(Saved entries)
════════════════════
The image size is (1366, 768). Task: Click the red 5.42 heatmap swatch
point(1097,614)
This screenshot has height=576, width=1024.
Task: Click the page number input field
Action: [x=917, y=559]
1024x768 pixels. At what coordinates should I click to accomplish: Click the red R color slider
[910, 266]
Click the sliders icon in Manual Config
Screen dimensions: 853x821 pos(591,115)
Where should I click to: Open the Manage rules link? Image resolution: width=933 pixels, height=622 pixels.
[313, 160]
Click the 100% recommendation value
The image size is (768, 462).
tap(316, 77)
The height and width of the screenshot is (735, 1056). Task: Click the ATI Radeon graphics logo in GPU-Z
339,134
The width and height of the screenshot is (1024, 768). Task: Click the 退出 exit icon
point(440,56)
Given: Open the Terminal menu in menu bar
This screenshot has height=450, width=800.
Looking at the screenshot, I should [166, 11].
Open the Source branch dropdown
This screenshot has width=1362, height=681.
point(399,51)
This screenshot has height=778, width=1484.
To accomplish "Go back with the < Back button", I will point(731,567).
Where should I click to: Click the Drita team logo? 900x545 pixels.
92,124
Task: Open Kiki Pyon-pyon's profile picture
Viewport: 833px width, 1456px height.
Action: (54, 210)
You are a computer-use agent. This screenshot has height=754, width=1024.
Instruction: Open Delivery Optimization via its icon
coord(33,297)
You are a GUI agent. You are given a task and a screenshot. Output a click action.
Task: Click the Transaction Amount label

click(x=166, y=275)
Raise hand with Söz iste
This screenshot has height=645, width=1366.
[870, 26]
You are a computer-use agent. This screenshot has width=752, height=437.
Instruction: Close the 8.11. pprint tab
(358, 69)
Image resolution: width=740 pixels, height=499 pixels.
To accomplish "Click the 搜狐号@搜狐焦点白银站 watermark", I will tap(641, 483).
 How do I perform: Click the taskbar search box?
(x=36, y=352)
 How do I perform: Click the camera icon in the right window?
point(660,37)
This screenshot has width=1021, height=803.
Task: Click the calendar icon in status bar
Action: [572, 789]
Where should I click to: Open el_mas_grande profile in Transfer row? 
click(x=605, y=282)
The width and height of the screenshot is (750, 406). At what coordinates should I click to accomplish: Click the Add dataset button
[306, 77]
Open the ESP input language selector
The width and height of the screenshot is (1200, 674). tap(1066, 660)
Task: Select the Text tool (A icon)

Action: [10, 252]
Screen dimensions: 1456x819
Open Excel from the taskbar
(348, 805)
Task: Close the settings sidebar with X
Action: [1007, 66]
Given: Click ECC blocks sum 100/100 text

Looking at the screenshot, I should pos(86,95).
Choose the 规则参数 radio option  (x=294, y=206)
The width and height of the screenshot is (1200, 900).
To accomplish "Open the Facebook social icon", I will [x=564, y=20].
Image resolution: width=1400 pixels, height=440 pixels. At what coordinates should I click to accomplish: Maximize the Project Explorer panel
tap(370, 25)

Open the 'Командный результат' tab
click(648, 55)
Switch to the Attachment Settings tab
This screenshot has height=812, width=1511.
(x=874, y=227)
════════════════════
Task directions:
Each entry above must be printed exactly as written.

Output of the task:
The image size is (1366, 768). Task: Click the red 5.42 heatmap swatch
point(1097,614)
This screenshot has height=576, width=1024.
Task: Click the page number input field
Action: [x=917, y=559]
1024x768 pixels. At what coordinates should I click to accomplish: Click the red R color slider
[910, 266]
Click the sliders icon in Manual Config
Screen dimensions: 853x821 pos(591,115)
Where should I click to: Open the Manage rules link? Image resolution: width=933 pixels, height=622 pixels.
[313, 160]
Click the 100% recommendation value
The image size is (768, 462).
tap(316, 77)
The height and width of the screenshot is (735, 1056). Task: Click the ATI Radeon graphics logo in GPU-Z
339,134
The width and height of the screenshot is (1024, 768). Task: Click the 退出 exit icon
point(440,56)
Given: Open the Terminal menu in menu bar
This screenshot has height=450, width=800.
Looking at the screenshot, I should [166, 11].
Open the Source branch dropdown
This screenshot has width=1362, height=681.
point(399,51)
This screenshot has height=778, width=1484.
To accomplish "Go back with the < Back button", I will point(731,567).
Where should I click to: Click the Drita team logo? 900x545 pixels.
92,124
Task: Open Kiki Pyon-pyon's profile picture
Viewport: 833px width, 1456px height.
Action: (54, 210)
You are a computer-use agent. This screenshot has height=754, width=1024.
Instruction: Open Delivery Optimization via its icon
coord(33,297)
You are a GUI agent. You are given a task and a screenshot. Output a click action.
Task: Click the Transaction Amount label

click(x=166, y=275)
Raise hand with Söz iste
This screenshot has height=645, width=1366.
[870, 26]
You are a computer-use agent. This screenshot has width=752, height=437.
Instruction: Close the 8.11. pprint tab
(358, 69)
Image resolution: width=740 pixels, height=499 pixels.
To accomplish "Click the 搜狐号@搜狐焦点白银站 watermark", I will tap(641, 483).
 How do I perform: Click the taskbar search box?
(x=36, y=352)
 How do I perform: Click the camera icon in the right window?
point(660,37)
This screenshot has width=1021, height=803.
Task: Click the calendar icon in status bar
Action: [572, 789]
Where should I click to: Open el_mas_grande profile in Transfer row? 
click(x=605, y=282)
The width and height of the screenshot is (750, 406). At what coordinates should I click to accomplish: Click the Add dataset button
[306, 77]
Open the ESP input language selector
The width and height of the screenshot is (1200, 674). tap(1066, 660)
Task: Select the Text tool (A icon)

Action: [10, 252]
Screen dimensions: 1456x819
Open Excel from the taskbar
(348, 805)
Task: Close the settings sidebar with X
Action: [1007, 66]
Given: Click ECC blocks sum 100/100 text

Looking at the screenshot, I should pos(86,95).
Choose the 规则参数 radio option  (x=294, y=206)
The width and height of the screenshot is (1200, 900).
To accomplish "Open the Facebook social icon", I will [x=564, y=20].
Image resolution: width=1400 pixels, height=440 pixels. At what coordinates should I click to accomplish: Maximize the Project Explorer panel
tap(370, 25)

Open the 'Командный результат' tab
click(648, 55)
Switch to the Attachment Settings tab
This screenshot has height=812, width=1511.
(x=874, y=227)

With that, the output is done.